*WHAT IS NEEDED*. Reproduce the rows verbatim, from the first line through the line containing "The width and".

*DATASET CONTENT*.

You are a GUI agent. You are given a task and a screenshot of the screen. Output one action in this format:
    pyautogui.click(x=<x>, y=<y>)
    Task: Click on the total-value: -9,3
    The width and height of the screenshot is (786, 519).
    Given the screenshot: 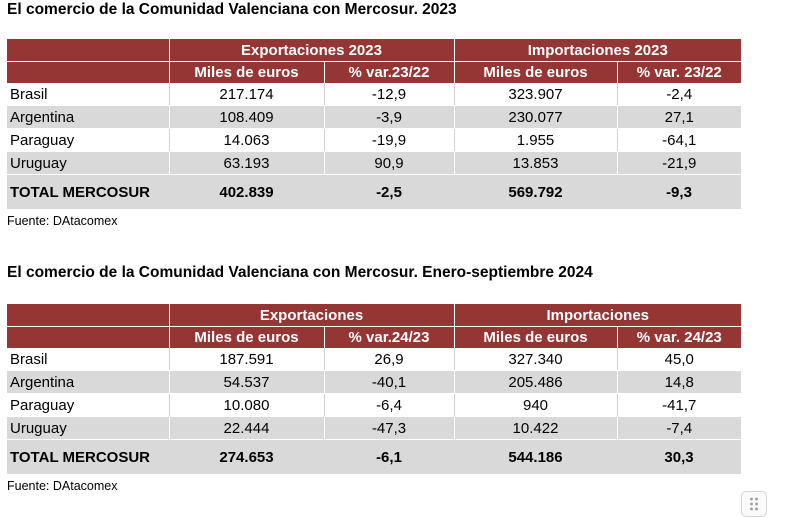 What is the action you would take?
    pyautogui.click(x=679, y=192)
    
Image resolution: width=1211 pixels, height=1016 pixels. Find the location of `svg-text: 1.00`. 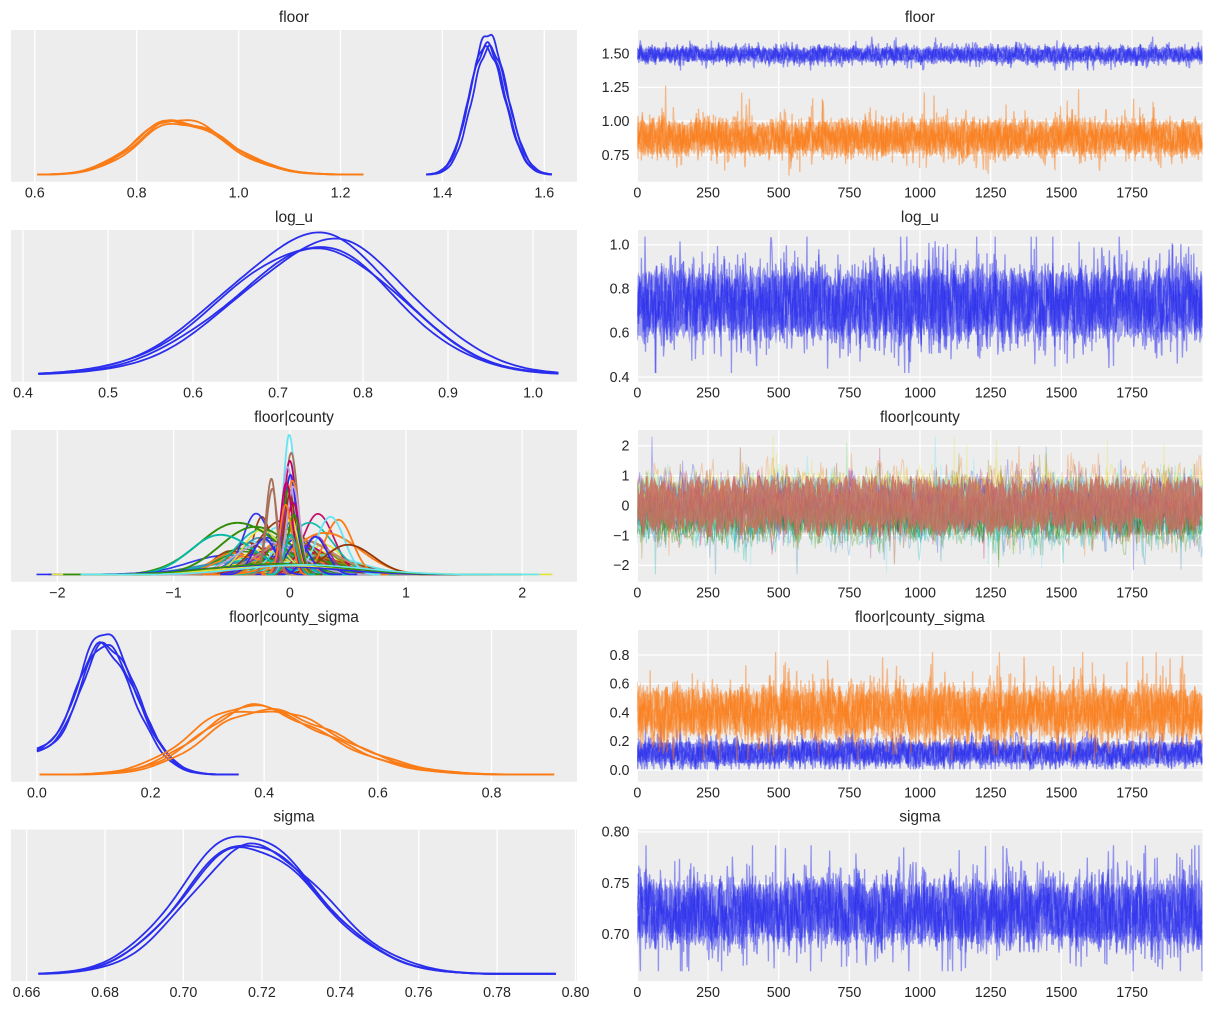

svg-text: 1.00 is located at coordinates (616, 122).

*REPLY TO THE EXERCISE*.
You are a GUI agent. You are given a task and a screenshot of the screen. Output one action in this format:
    pyautogui.click(x=<x>, y=<y>)
    Task: Click on the total-value: -9,3
    The width and height of the screenshot is (786, 519).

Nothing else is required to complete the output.